[Pixel coordinate grounding data]
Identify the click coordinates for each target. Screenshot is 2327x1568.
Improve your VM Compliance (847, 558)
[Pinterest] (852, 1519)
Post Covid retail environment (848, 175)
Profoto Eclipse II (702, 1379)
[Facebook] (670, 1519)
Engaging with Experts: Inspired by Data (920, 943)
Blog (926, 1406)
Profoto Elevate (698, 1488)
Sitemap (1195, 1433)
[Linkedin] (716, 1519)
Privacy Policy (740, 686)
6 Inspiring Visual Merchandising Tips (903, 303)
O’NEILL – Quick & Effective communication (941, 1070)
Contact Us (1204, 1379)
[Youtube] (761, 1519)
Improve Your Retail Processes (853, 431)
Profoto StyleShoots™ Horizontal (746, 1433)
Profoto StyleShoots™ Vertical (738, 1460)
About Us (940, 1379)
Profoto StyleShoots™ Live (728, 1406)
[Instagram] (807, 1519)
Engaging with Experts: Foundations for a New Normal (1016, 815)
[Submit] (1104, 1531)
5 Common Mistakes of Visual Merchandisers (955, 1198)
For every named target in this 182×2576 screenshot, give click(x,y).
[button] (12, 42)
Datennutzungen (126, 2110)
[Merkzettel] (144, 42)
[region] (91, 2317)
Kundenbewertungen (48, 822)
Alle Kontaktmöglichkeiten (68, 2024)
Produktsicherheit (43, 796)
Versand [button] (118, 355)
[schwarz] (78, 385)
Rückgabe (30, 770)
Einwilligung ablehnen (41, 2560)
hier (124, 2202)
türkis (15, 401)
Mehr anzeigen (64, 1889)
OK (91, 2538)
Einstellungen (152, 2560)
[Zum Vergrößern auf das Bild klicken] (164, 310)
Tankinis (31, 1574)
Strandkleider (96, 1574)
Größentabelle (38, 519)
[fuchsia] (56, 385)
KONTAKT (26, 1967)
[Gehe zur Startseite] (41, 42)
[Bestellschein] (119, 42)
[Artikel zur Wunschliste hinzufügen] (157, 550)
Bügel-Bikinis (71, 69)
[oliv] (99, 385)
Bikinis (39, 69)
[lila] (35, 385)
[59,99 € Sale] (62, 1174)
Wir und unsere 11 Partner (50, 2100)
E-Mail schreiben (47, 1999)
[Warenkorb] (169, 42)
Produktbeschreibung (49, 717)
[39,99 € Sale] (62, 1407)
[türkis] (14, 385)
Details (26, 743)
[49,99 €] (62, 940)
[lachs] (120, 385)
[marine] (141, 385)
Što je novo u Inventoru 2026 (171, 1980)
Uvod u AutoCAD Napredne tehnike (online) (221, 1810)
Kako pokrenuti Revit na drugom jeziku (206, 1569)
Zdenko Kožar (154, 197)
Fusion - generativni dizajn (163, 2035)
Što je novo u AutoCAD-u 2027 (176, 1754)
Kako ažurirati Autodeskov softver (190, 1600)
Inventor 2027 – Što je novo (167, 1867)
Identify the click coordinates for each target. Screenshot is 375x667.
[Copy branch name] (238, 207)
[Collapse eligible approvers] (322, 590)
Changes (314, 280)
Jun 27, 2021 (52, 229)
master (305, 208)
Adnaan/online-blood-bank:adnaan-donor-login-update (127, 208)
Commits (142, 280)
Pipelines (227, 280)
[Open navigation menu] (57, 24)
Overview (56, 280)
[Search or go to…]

_WHAT YOU HAVE TO DO_: Every record above must be printed again exactly as it stands.

_OUTPUT BELOW_:
Identify the click coordinates for each target. Screenshot is 2327x1568.
Improve your VM Compliance (847, 558)
[Pinterest] (852, 1519)
Post Covid retail environment (848, 175)
Profoto Eclipse II (702, 1379)
[Facebook] (670, 1519)
Engaging with Experts: Inspired by Data (920, 943)
Blog (926, 1406)
Profoto Elevate (698, 1488)
Sitemap (1195, 1433)
[Linkedin] (716, 1519)
Privacy Policy (740, 686)
6 Inspiring Visual Merchandising Tips (903, 303)
O’NEILL – Quick & Effective communication (941, 1070)
Contact Us (1204, 1379)
[Youtube] (761, 1519)
Improve Your Retail Processes (853, 431)
Profoto StyleShoots™ Horizontal (746, 1433)
Profoto StyleShoots™ Vertical (738, 1460)
About Us (940, 1379)
Profoto StyleShoots™ Live (728, 1406)
[Instagram] (807, 1519)
Engaging with Experts: Foundations for a New Normal (1016, 815)
[Submit] (1104, 1531)
5 Common Mistakes of Visual Merchandisers (955, 1198)
For every named target in this 182×2576 screenshot, give click(x,y).
[button] (12, 42)
Datennutzungen (126, 2110)
[Merkzettel] (144, 42)
[region] (91, 2317)
Kundenbewertungen (48, 822)
Alle Kontaktmöglichkeiten (68, 2024)
Produktsicherheit (43, 796)
Versand [button] (118, 355)
[schwarz] (78, 385)
Rückgabe (30, 770)
Einwilligung ablehnen (41, 2560)
hier (124, 2202)
türkis (15, 401)
Mehr anzeigen (64, 1889)
OK (91, 2538)
Einstellungen (152, 2560)
[Zum Vergrößern auf das Bild klicken] (164, 310)
Tankinis (31, 1574)
Strandkleider (96, 1574)
Größentabelle (38, 519)
[fuchsia] (56, 385)
KONTAKT (26, 1967)
[Gehe zur Startseite] (41, 42)
[Bestellschein] (119, 42)
[Artikel zur Wunschliste hinzufügen] (157, 550)
Bügel-Bikinis (71, 69)
[oliv] (99, 385)
Bikinis (39, 69)
[lila] (35, 385)
[59,99 € Sale] (62, 1174)
Wir und unsere 11 Partner (50, 2100)
E-Mail schreiben (47, 1999)
[Warenkorb] (169, 42)
Produktbeschreibung (49, 717)
[39,99 € Sale] (62, 1407)
[türkis] (14, 385)
Details (26, 743)
[49,99 €] (62, 940)
[lachs] (120, 385)
[marine] (141, 385)
Što je novo u Inventoru 2026 (171, 1980)
Uvod u AutoCAD Napredne tehnike (online) (221, 1810)
Kako pokrenuti Revit na drugom jeziku (206, 1569)
Zdenko Kožar (154, 197)
Fusion - generativni dizajn (163, 2035)
Što je novo u AutoCAD-u 2027 (176, 1754)
Kako ažurirati Autodeskov softver (190, 1600)
Inventor 2027 – Što je novo (167, 1867)
Identify the click coordinates for each target. Screenshot is 375x667.
[Copy branch name] (238, 207)
[Collapse eligible approvers] (322, 590)
Changes (314, 280)
Jun 27, 2021 (52, 229)
master (305, 208)
Adnaan/online-blood-bank:adnaan-donor-login-update (127, 208)
Commits (142, 280)
Pipelines (227, 280)
[Open navigation menu] (57, 24)
Overview (56, 280)
[Search or go to…]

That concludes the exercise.